David E. Petzal answers your questions about guns, shooting, hunting, and life. Got a question for our rifles editor? Send it to firstname.lastname@example.org. We cannot guarantee polite answers to all questions.
Q: Buffalo plaid? Red or green? —Kevin Collins, Concord, N.H.
A: Never. Neither. It marks you as one of the common folk. When I can get it, I favor loden, which is worn by people of taste and discernment such as myself.
Q: Between you and your great colleague, Phil Bourjaily, who is more skilled at the other’s shooting discipline? —Jacob Honeycutt, Orem, Utah
A: I have absolutely no idea. I’ve never seen Phil shoot a rifle, and he’s never seen me shoot a shotgun. However, I am better looking, speak six languages, and play eight musical instruments.
Q: Wise and Enlightened Dave: I would like to have a backup handgun for dangerous game. What caliber do you recommend? —Henry Aldaz, Denver, Colo.
A: I’m not a believer in backup handguns for dangerous game. They’re not nearly as powerful as a big rifle, and unless you piss ice water in times of mortal danger, they’re too hard to hit with. I know of an Alaska guide who tried to stop a grizzly with a .44 magnum, and he believes he and his client would have been killed if the client hadn’t had a .338 Win. Mag. and known how to use it.
Q: Is my .270 with 130-grain ammo too much for coyotes and foxes if I want to sell the pelts? —Cody Obermiller, Willow Springs, N.C.

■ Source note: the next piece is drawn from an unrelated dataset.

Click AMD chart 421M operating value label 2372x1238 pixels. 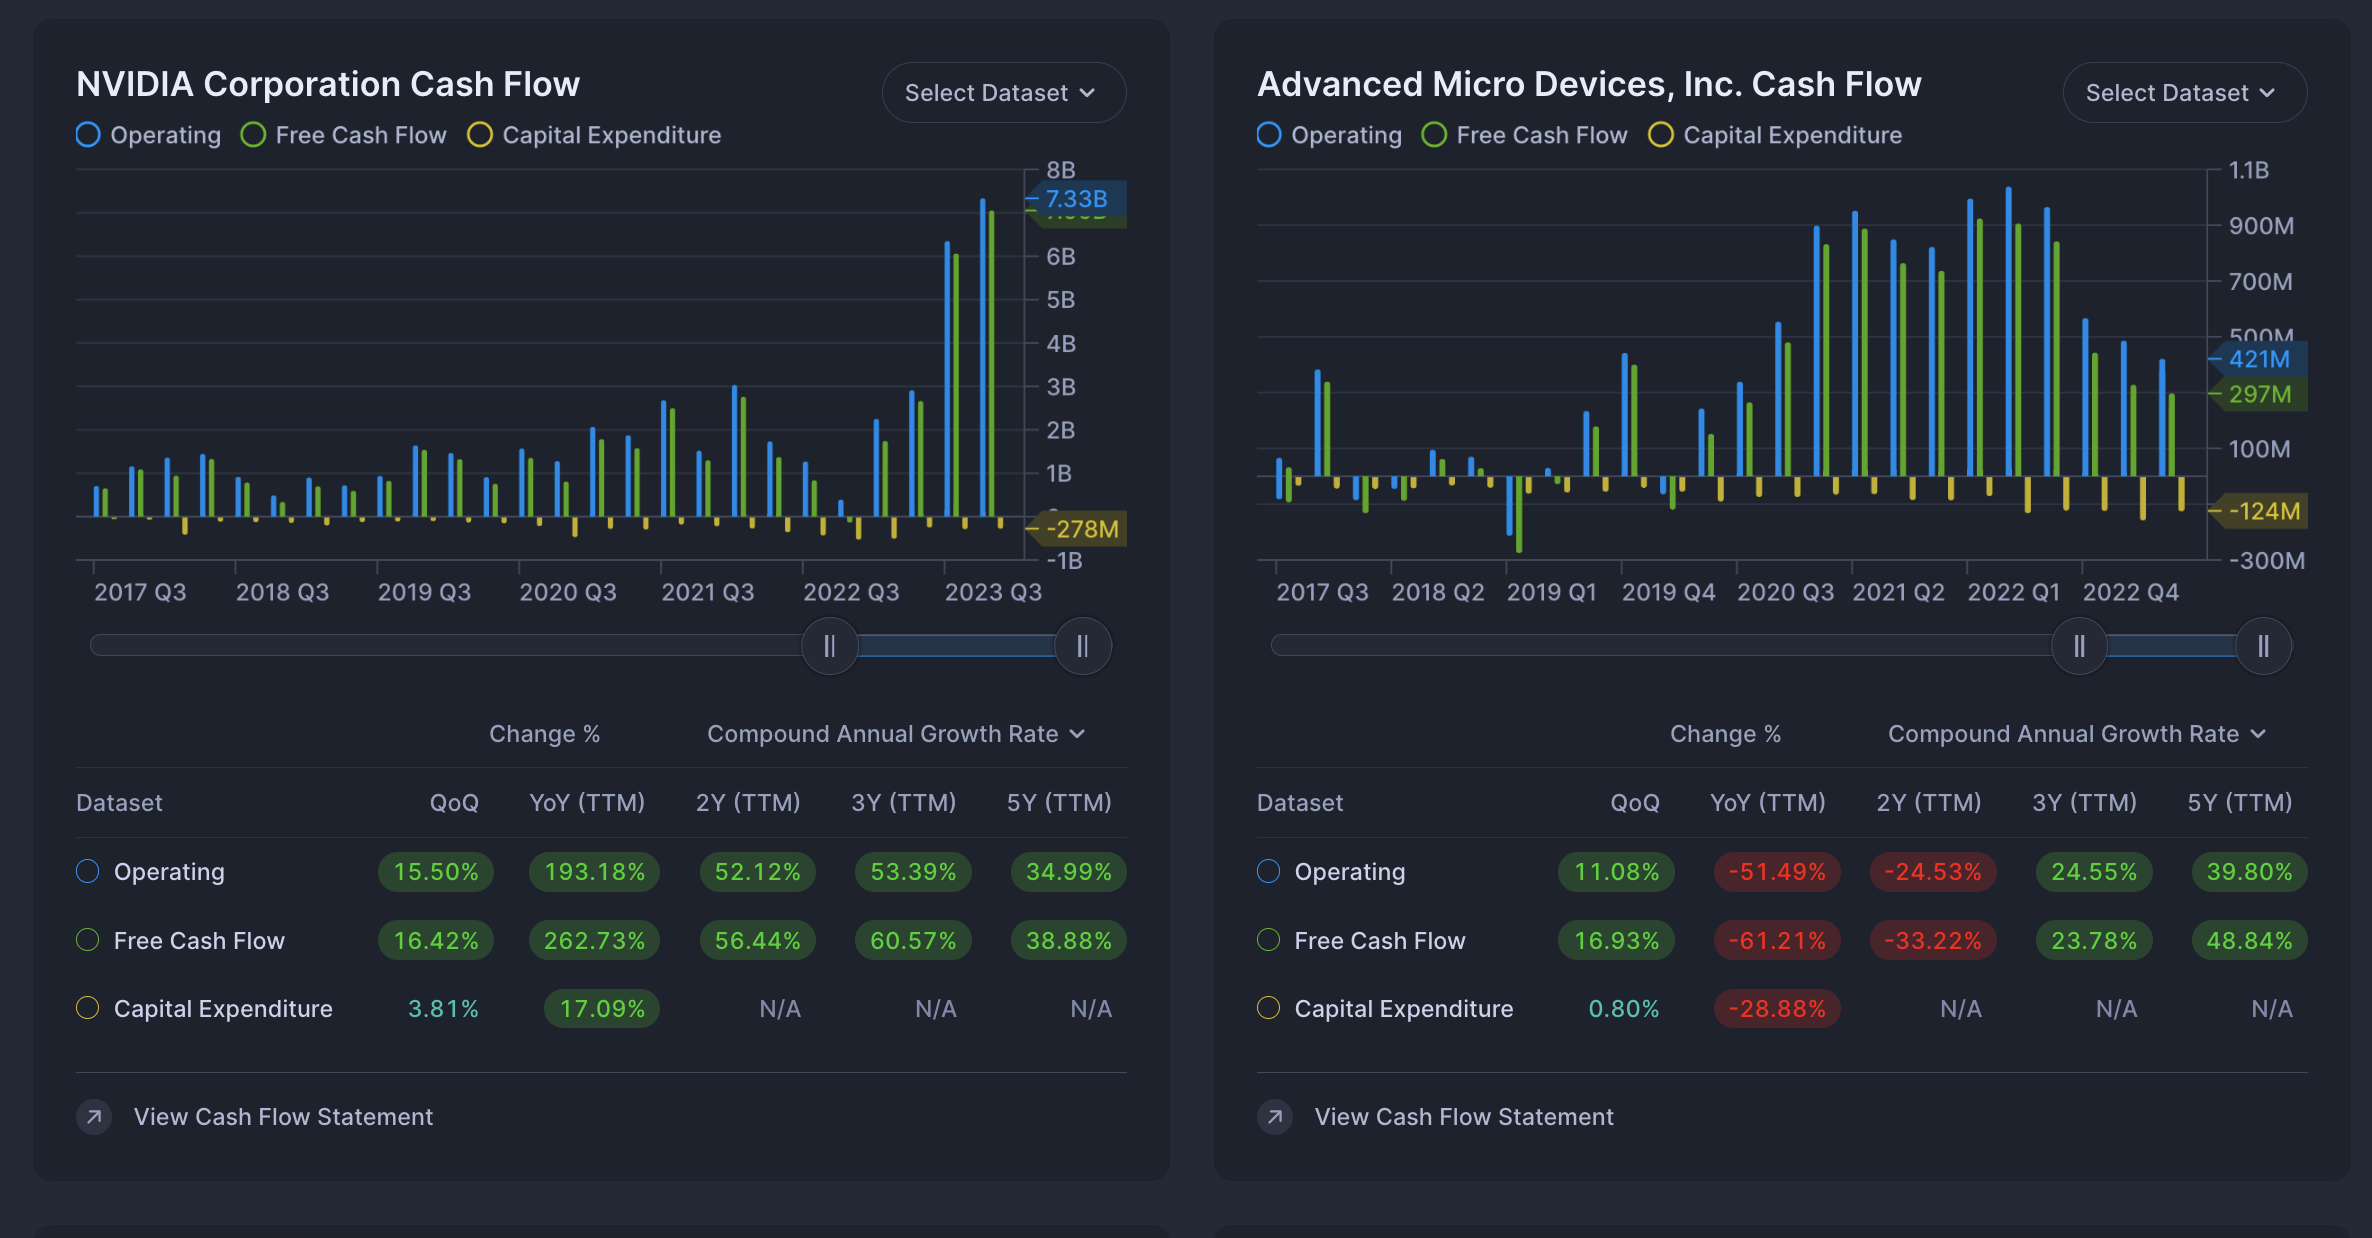[x=2260, y=359]
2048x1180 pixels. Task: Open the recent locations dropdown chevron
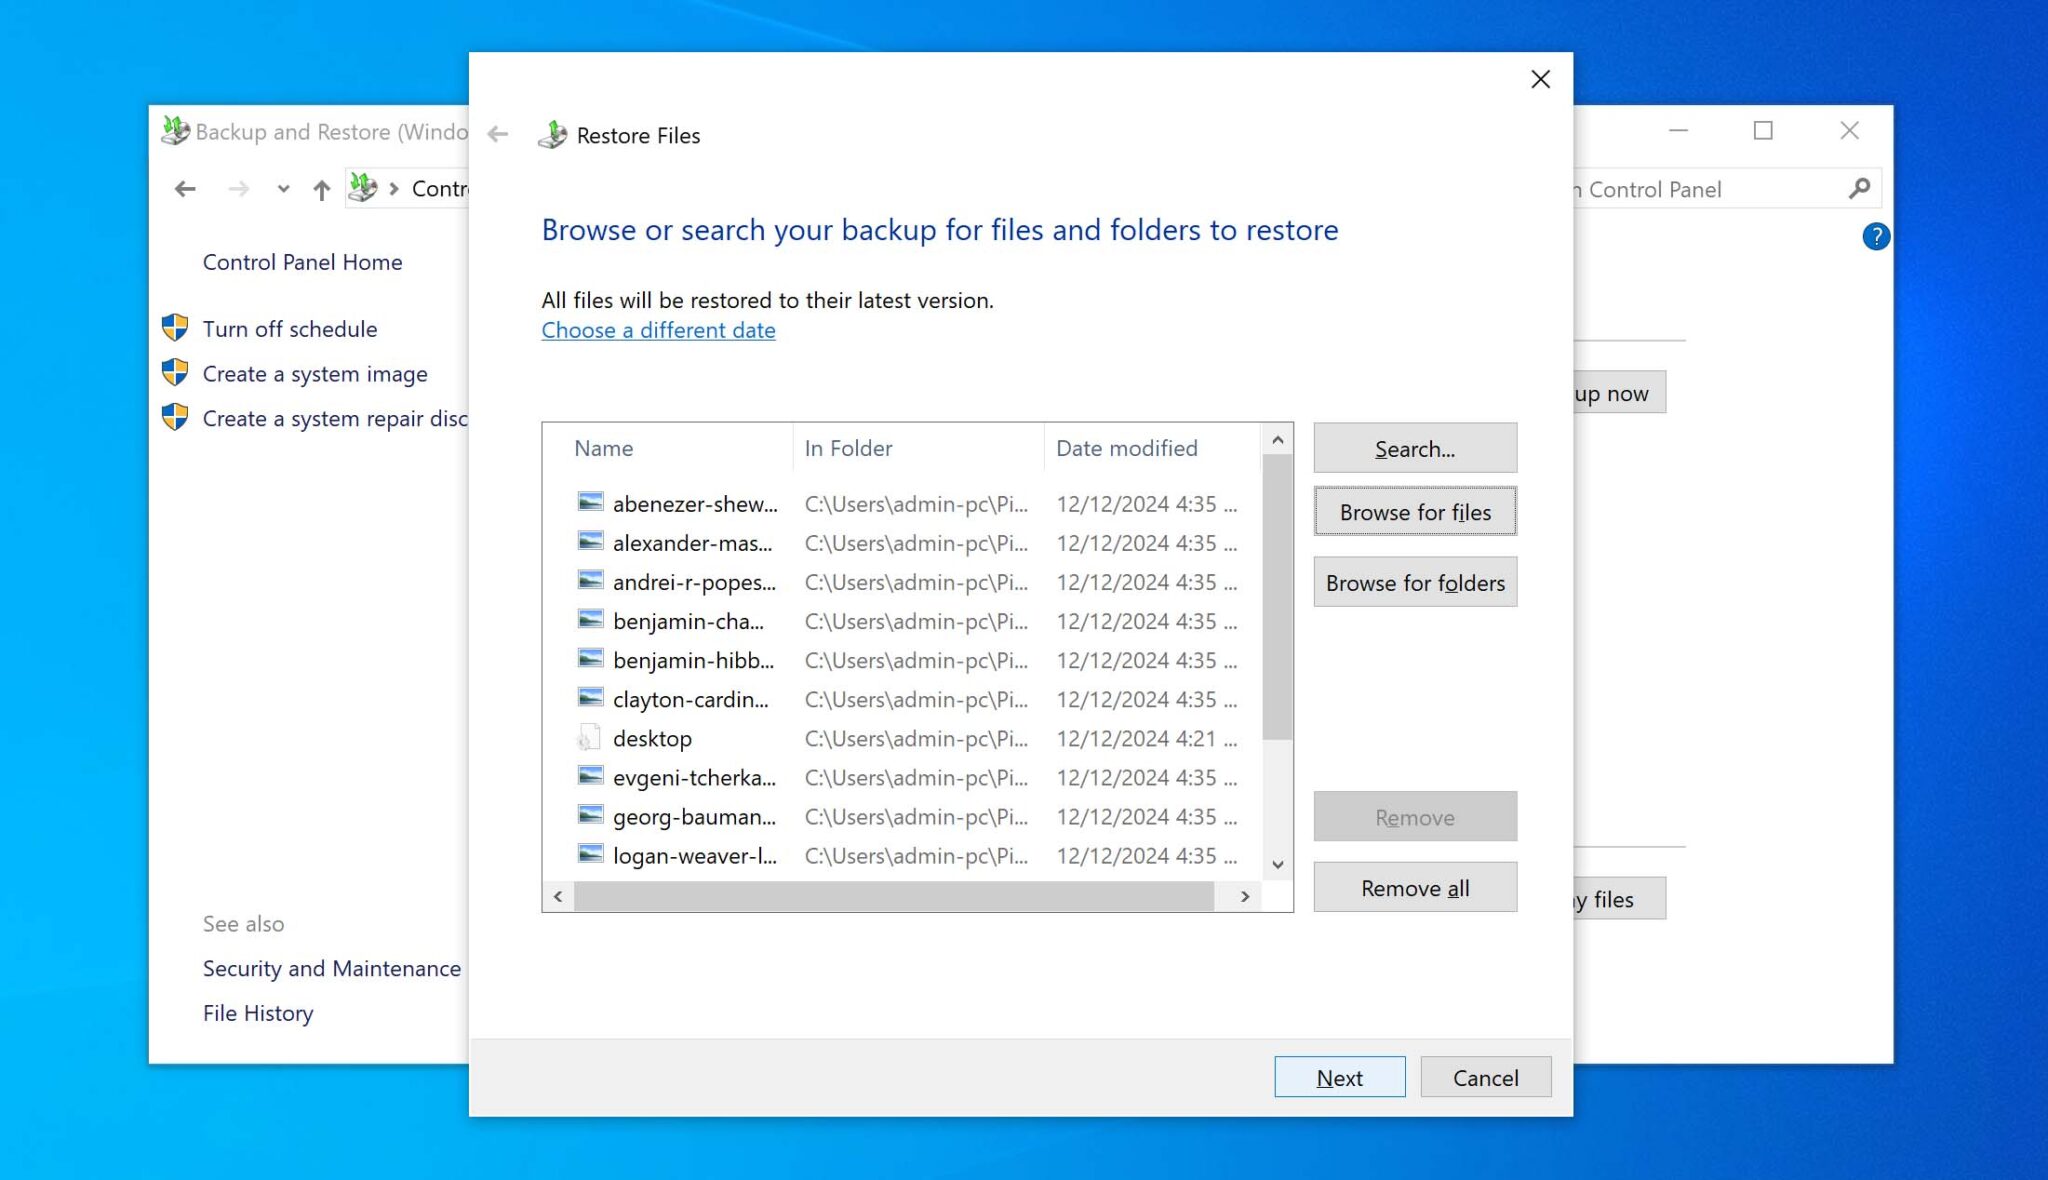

A: If you stick to tough, controlled-expanding bullets, it should be O.K. I’ve shot a number of coyotes with these slugs, and they didn’t do a lot of damage to the hides.

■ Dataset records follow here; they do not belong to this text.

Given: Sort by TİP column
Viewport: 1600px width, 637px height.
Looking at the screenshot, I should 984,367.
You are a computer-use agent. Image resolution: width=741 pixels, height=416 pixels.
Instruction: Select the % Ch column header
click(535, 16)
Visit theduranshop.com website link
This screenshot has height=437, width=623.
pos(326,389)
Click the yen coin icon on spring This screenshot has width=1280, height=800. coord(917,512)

Q: For hunting the timber in Vermont, do I really need a magnified optic?—Andy Gagner, Starksboro, VT.
A: I have hunted in Vermont and can attest that there are lots of places where you can get by just fine without Xs. If you’re not a fan of magnification, I’d get a red dot. There’s nothing iron sights do that optics won’t do better.
Q: Do you ever go fishing? What’s your most memorable catch? —Derrick Haan, Carlisle, PA.

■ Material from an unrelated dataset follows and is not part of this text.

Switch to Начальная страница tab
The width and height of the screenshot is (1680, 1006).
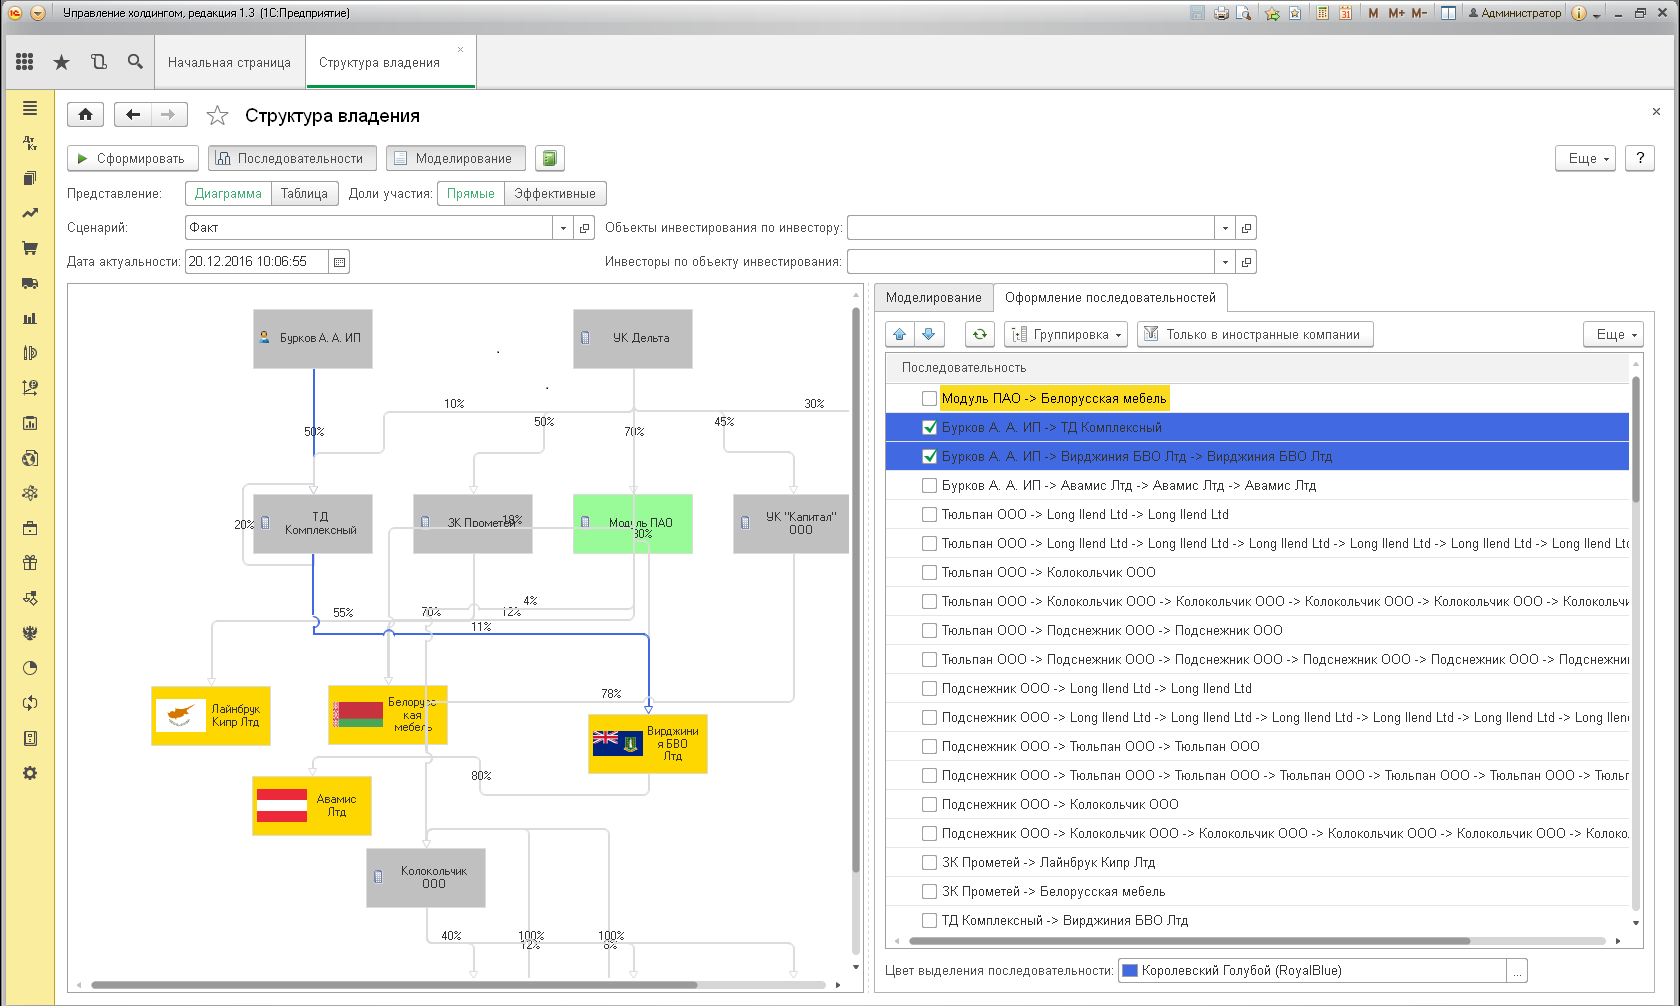(229, 62)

A: Over the years I have done a great deal of fishing, but I never got good at it. My most memorable fish was a giant ulua (trevally) that I hooked at Midway Atoll. They get as big as 170 pounds, and this thing was like a nuclear submarine. I fought him forever and finally got him alongside the boat, where he broke off.
Q: I have a desire to go elk hunting that strongly coincides with my desire to own a .338 Win. Mag. My buddies think it’s too much gun. What do you think? —Chris McKinny, via email
A: I think you need new buddies. The .338 is one of the best elk cartridges ever.